For graphs \( G_i\), \( i=1,\dots,k\), let \( r(G_1,\dots,G_k)\) denote the smallest integer \( m\) satisfying the property that if the edges of the complete graph \( K_m\) are colored in \( k\) colors, then for some \( i\), \( 1\leq i\leq k\), there is a subgraph isomorphic to \( G_i\) with all edges in the \( i\)-th color. We denote \( r(n_1, \dots, n_k)= r(K_{n_1}, \dots, K_{n_k})\).

A conjecture on the ratio of multi-Ramsey numbers and Ramsey numbers (Proposed by Erdös and Sós [1])

\[ \frac{r(3,3,n)}{r(3,n)} \rightarrow \infty \] as \(n \rightarrow \infty\).

Erdös [1]said, "It is very surprising that this problem which seems trivial at first sight should cause serious difficulties. We further expect that

\(\displaystyle \frac{r(3,3,n)}{n^2} \rightarrow \infty \)

as \( n \rightarrow \infty\) and perhaps

\(\displaystyle r(3,3,n) > n^{3-\epsilon} \)

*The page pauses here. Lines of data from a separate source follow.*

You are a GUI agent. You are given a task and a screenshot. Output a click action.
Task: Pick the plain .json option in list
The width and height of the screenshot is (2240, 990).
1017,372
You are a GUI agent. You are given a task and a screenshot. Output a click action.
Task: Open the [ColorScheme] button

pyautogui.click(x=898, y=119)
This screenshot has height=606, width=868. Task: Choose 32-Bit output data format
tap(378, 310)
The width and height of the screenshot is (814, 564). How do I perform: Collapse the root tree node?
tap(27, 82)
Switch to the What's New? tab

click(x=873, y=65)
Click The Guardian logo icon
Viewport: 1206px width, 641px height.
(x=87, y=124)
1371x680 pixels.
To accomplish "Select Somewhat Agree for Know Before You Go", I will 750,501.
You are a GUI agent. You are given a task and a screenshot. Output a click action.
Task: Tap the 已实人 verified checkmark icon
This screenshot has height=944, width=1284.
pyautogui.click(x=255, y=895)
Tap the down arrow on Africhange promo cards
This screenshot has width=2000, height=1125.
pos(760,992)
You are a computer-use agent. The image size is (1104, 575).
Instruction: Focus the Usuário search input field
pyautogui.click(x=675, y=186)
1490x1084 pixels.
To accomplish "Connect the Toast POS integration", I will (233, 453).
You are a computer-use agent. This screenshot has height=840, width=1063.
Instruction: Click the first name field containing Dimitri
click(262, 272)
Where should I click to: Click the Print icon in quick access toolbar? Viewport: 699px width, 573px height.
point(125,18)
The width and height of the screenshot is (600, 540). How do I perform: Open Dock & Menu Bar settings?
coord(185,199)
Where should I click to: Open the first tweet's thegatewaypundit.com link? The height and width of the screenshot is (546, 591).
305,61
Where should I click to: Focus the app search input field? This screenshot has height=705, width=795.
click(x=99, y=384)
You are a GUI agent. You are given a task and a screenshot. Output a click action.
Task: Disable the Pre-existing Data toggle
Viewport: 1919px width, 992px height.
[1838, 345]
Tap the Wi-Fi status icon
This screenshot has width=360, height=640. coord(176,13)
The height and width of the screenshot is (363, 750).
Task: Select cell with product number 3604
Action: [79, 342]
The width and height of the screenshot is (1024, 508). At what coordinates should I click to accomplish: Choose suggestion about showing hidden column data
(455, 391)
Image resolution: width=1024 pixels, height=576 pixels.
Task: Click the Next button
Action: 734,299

for every \( \epsilon>0\) if \( n\) is sufficiently large."

In 2002, this conjecture was proven by Alon and Rodl [2].


1 P. Erdös and V. T. Sós. Problems and results on Ramsey-Turán type theorems (preliminary report), Proceedings of the West Coast Conference on Combinatorics, Graph Theory and Computing (Humboldt State Univ., Arcata, Calif., 1979), Congress. Numer. XXVI, pp. 17-23, Utilitas Math., Winnipeg, Man., 1980.

1 N. Alon and V. Rodl. Sharp bounds for some multicolor Ramsey numbers, Combinatorica, 25 2005, 125-141.